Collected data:
□ □ □ □ □
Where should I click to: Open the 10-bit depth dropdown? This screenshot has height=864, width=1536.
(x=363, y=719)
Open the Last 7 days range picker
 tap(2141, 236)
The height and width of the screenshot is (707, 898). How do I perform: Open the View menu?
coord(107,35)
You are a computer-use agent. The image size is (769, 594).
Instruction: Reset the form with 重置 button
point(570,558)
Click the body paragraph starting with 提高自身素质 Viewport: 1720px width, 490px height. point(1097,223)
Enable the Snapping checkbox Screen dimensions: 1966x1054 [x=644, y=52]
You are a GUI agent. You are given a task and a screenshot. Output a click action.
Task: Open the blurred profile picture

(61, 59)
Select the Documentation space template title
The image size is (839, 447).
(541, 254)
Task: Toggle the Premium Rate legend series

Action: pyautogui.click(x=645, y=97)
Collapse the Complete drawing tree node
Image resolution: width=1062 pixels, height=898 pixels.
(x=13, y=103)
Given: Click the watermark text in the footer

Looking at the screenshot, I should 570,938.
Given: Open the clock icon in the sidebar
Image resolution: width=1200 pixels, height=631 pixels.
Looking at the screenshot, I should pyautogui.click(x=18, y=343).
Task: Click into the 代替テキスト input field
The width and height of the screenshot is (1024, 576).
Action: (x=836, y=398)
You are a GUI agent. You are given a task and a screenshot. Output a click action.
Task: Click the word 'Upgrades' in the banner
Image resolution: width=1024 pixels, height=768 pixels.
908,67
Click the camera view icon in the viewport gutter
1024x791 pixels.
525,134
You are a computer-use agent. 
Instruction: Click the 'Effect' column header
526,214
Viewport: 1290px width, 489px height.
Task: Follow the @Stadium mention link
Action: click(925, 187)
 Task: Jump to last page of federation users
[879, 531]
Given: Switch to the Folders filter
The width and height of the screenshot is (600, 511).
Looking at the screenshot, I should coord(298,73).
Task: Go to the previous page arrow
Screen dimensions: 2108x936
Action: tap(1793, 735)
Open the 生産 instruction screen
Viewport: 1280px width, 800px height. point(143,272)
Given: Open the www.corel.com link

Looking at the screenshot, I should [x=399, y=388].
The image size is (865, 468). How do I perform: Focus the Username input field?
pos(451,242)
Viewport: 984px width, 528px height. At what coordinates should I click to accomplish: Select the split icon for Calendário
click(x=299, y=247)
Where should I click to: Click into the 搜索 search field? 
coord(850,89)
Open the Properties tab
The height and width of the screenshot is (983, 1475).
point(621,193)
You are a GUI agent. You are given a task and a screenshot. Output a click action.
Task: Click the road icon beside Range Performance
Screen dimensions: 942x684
□ □ □ □ □
> WHAT TO WORK ON
Every entry should be given again exactly as written.

> WRITTEN RESPONSE
Where should I click to: Open the 10-bit depth dropdown? This screenshot has height=864, width=1536.
(x=363, y=719)
Open the Last 7 days range picker
 tap(2141, 236)
The height and width of the screenshot is (707, 898). How do I perform: Open the View menu?
coord(107,35)
You are a computer-use agent. The image size is (769, 594).
Instruction: Reset the form with 重置 button
point(570,558)
Click the body paragraph starting with 提高自身素质 Viewport: 1720px width, 490px height. point(1097,223)
Enable the Snapping checkbox Screen dimensions: 1966x1054 [x=644, y=52]
You are a GUI agent. You are given a task and a screenshot. Output a click action.
Task: Open the blurred profile picture

(61, 59)
Select the Documentation space template title
The image size is (839, 447).
(541, 254)
Task: Toggle the Premium Rate legend series

Action: pyautogui.click(x=645, y=97)
Collapse the Complete drawing tree node
Image resolution: width=1062 pixels, height=898 pixels.
(x=13, y=103)
Given: Click the watermark text in the footer

Looking at the screenshot, I should 570,938.
Given: Open the clock icon in the sidebar
Image resolution: width=1200 pixels, height=631 pixels.
Looking at the screenshot, I should pyautogui.click(x=18, y=343).
Task: Click into the 代替テキスト input field
The width and height of the screenshot is (1024, 576).
Action: (x=836, y=398)
You are a GUI agent. You are given a task and a screenshot. Output a click action.
Task: Click the word 'Upgrades' in the banner
Image resolution: width=1024 pixels, height=768 pixels.
908,67
Click the camera view icon in the viewport gutter
1024x791 pixels.
525,134
You are a computer-use agent. 
Instruction: Click the 'Effect' column header
526,214
Viewport: 1290px width, 489px height.
Task: Follow the @Stadium mention link
Action: click(925, 187)
 Task: Jump to last page of federation users
[879, 531]
Given: Switch to the Folders filter
The width and height of the screenshot is (600, 511).
Looking at the screenshot, I should coord(298,73).
Task: Go to the previous page arrow
Screen dimensions: 2108x936
Action: tap(1793, 735)
Open the 生産 instruction screen
Viewport: 1280px width, 800px height. point(143,272)
Given: Open the www.corel.com link

Looking at the screenshot, I should [x=399, y=388].
The image size is (865, 468). How do I perform: Focus the Username input field?
pos(451,242)
Viewport: 984px width, 528px height. At what coordinates should I click to accomplish: Select the split icon for Calendário
click(x=299, y=247)
Where should I click to: Click into the 搜索 search field? 
coord(850,89)
Open the Properties tab
The height and width of the screenshot is (983, 1475).
point(621,193)
You are a GUI agent. You are given a task and a screenshot. Output a click action.
Task: Click the road icon beside Range Performance
Screen dimensions: 942x684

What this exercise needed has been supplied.